Roles of TRAF2 and TRAF3 in Epstein-Barr virus latent membrane protein 1-induced alternative NF-κB activation

Epstein-Barr virus (EBV) latent membrane protein 1 (LMP1)-induced NF-κB activation is essential for EBV-transformed B cell survival. LMP1 has two C-terminal cytoplasmic domains referred to as C-Terminal Activation Regions (CTAR) 1 and 2 that activate the alternative and canonical NF-κB pathways, respectively.

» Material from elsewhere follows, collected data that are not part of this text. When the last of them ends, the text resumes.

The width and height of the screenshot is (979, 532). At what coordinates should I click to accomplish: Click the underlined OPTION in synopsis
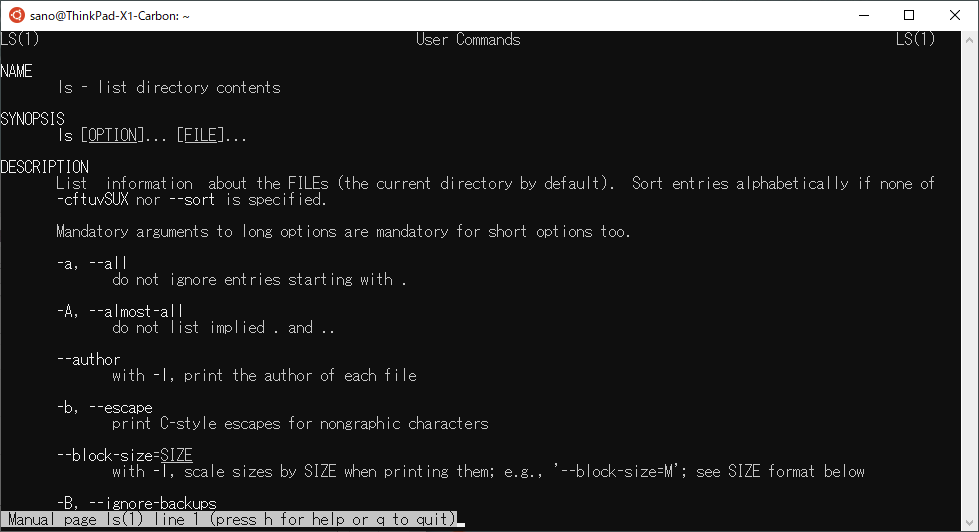(112, 135)
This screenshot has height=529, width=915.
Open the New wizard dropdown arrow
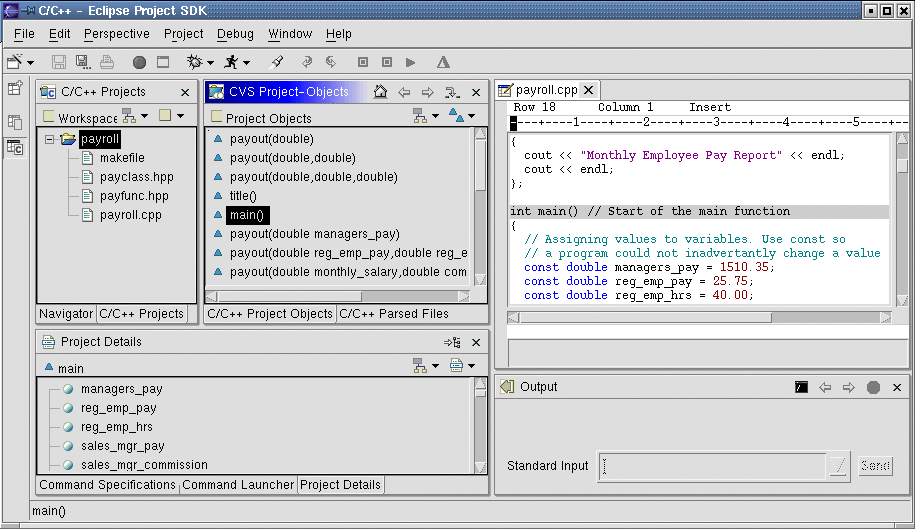click(32, 62)
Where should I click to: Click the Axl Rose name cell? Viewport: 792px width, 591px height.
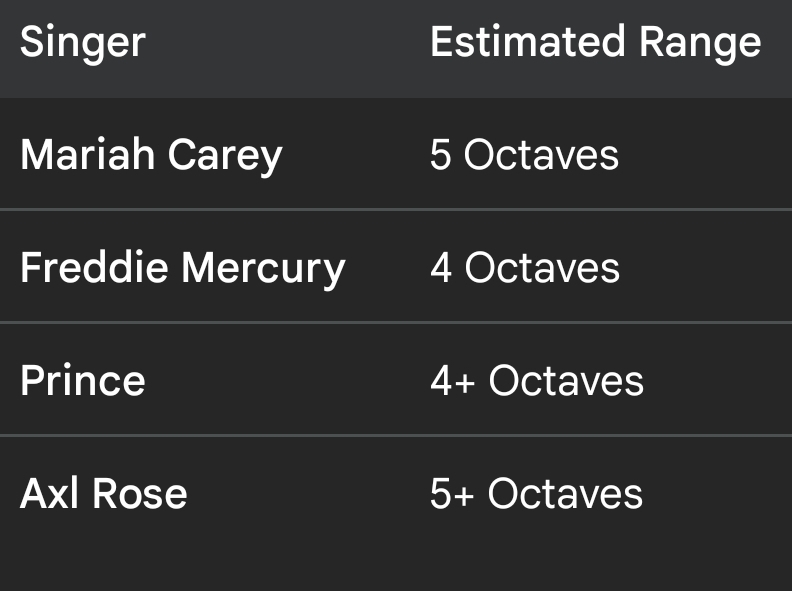[x=104, y=494]
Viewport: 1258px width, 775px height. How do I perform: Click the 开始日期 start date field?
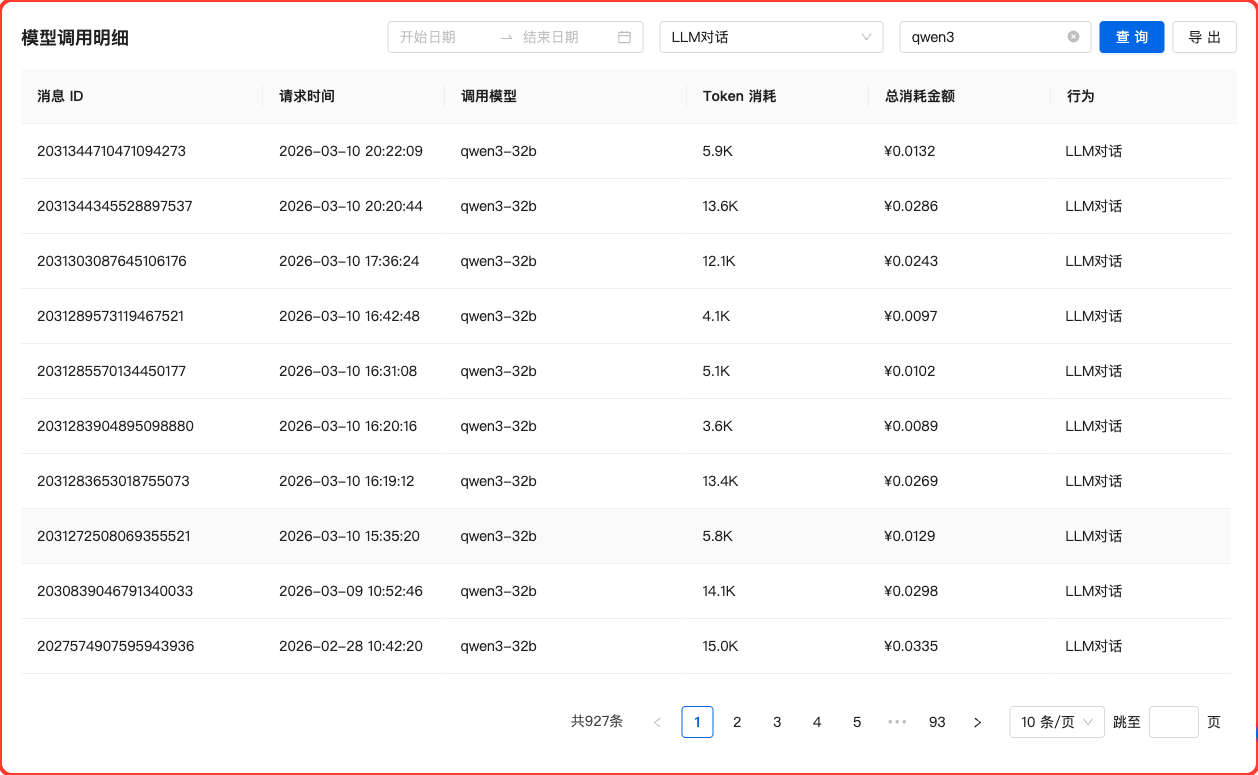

While CTAR2 activates TRAF6, IKKβ and IKKγ-dependent canonical NF-κB pathway, CTAR1 interacts with TRAF2 and TRAF3 and activates NIK and IKKα-dependent alternative NF-κB pathway involving p100 processing into functional p52. Using IKKα−/−, IKKβ−/−, IKKγ−/−, TRAF2−/−, TRAF3−/−, TRAF6−/−, and NIKaly/aly mouse embryonic fibroblasts (MEFs), potential roles of these proteins in LMP1-induced alternative NF-κB activation were investigated. Deficiency in IKKα or functional NIK, but not in IKKβ, IKKγ, or TRAF6, severely impaired LMP1-induced p100 processing. Notably, p100 was constitutively processed in TRAF2−/− or TRAF3−/− MEFs independently of LMP1 suggesting that TRAF2 or TRAF3 may play a regulatory role in p100 processing. Subsequently, TRAF2 or TRAF3 over-expression in HEK293 cells significantly blocked LMP1-induced p100 processing. The LMP1 CTAR1 expression in 293HEK cells activated the alternative p65/p52 complex while CTAR2 failed to do so. Taken together, LMP1 activates alternative NF-κB pathway through functional NIK and IKKα that is regulated by TRAF2 or TRAF3.